We hear a lot about how much kids can change your life. Your fun times are over, you swap out your miniskirts for mom jeans, and you might as well throw your passport in the diaper pail.
When you’re in your twenties (with no kids), you don’t mind sacrificing convenience and time for money…you’re willing to take a four-day train trip through Myanmar, sitting up in badly upholstered seats the entire way, because it’s cheaper than a 45-minute plane ride. You’re willing to buy all your food from street vendors and damn the potential intestinal consequences. You go without travel insurance since the chances of your needing it are likely pretty low. You’re also only responsible for yourself and your personal experience; you can inconvenience, injure, or bore yourself to tears without having to worry about doing permanent damage to someone’s tender growing psyche.
Depending on your child, though, you can be a lot more flexible than you think. The younger the kid, the easier it is to haul them around with you wherever you go; they won’t have attached themselves to friends or schoolmates yet, and if they grow up learning that you just travel around and stay in hostels and visit temples and get hugged up by total strangers, then that’s their normal. When they get older, they have more opinions and should have more say in your decision-making process…but that might also be a great time to allow them the opportunity to participate in unschooling or pick destinations that could change their lives.
Many families travel with their children from early ages. Vagabond Family is a database of these families, some of whom have been traveling nonstop for years. These families buy RVs or boats, teach their toddlers about food safety in Indian street markets, and manage their long-distance jobs so they can see their kids grow up every day.
When I was 8 and again when I was 12, my mom took me on weeks-long trips to Europe.

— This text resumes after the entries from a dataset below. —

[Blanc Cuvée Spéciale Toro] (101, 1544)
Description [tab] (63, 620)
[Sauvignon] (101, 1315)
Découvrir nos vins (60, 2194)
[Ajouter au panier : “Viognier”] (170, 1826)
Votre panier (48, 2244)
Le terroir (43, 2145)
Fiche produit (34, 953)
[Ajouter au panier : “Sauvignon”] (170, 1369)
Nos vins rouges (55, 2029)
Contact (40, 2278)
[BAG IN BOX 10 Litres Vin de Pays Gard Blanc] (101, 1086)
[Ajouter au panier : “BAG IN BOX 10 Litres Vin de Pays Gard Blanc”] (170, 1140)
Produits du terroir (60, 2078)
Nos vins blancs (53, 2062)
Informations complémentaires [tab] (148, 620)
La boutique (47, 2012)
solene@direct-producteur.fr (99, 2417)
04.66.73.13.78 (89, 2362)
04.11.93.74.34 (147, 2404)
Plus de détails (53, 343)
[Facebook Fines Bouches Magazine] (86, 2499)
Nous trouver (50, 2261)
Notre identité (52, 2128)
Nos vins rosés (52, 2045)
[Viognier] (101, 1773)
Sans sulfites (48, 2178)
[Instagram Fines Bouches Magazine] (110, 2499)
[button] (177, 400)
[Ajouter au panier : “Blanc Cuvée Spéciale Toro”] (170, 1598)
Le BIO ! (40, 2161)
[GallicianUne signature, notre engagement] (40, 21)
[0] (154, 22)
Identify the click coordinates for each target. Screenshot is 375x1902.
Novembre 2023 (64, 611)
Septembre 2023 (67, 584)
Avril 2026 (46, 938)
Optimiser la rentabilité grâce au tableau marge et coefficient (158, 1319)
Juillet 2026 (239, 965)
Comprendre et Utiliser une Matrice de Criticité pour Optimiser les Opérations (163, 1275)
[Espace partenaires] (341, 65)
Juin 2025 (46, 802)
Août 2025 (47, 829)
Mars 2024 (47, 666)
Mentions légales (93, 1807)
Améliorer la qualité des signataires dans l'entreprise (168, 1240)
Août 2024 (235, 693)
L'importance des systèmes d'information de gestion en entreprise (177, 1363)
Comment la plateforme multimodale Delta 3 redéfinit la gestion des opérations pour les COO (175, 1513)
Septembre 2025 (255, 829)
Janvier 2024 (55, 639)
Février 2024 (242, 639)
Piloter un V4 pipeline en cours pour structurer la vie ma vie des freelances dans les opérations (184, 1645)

Seeing and interacting with different cultures gave me a wider perspective on the world and my place in it, and was probably largely responsible for my choice to travel extensively after graduating from high school instead of going directly to university.
You don’t have to put your personal growth and experiences on hold just because you have a kid. Popular parenting podcast The Longest Shortest Time has an episode about two parents who work as makeup and set designers for the touring show of Wicked, and their son has gone with them since he was 28 days old. Kids go to Burning Man every year; my usual camp is right across the street from Kidsville, and you can see eight-year-olds enthusiastically pounding in rebar stakes right next to their parents.
Having children doesn’t stop you from doing enjoyable, interesting, fun things like traveling. It won’t be the same as traveling solo, or traveling as a couple, but no one experience is exactly the same as any other experience. That’s kind of the point of having different experiences; that they’re different. As a commenter on the Lonely Planet Thorn Tree points out, “Perhaps the most important change that happens with kids is that your ideas will change, your priorities and what you want to get out of a trip.” You won’t be the same person, having the same experiences, but you will have entirely different, exciting, and fun experiences…and so will your kid.